Wenn man mit einem Kinderwagen, zwei Kindern und den üblichen Gepäckmengen von typischen Eltern an einer jener für Hamburg leider sehr typischen Treppenfallen hängenbleibt – funktionierende Rolltreppen oder gar Fahrstühle sind hier an S-Bahnhöfen eher eine Kuriosität als eine Regel – dann liegt die Wahrscheinlichkeit, daß der freundliche Mitbürger, der sich nach einer kleinen Ewigkeit und gefühlten tausend vorbeihastenden Menschen endlich erbarmt, und einem dabei behilflich ist, mit Wagen, Kindern und Gepäck die Treppe zu überwinden, ein Mensch mit Migrationshintergund ist, grob geschätzt und eher niedrig angesetzt etwa bei neunzig Prozent.

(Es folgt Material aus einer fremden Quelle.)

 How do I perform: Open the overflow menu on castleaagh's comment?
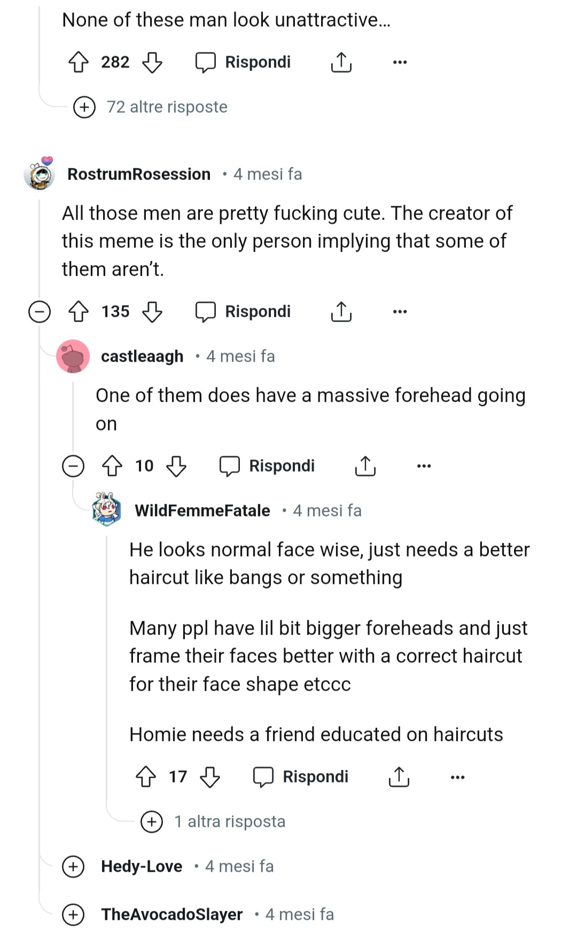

Wenn man an der Treppe beim Warten auf Hilfe aber angepöbelt wird, weil man gerade im Weg steht und so die termingeplagte Meute mit dem Kinderwagen, dem Nachwuchs und dem Gepäck ein klein wenig am reibungslosen Herumrennen hindert, dann ist die Wahrscheinlichkeit, daß der Pöbelnde ein Deutscher ist, in etwa hundert Prozent.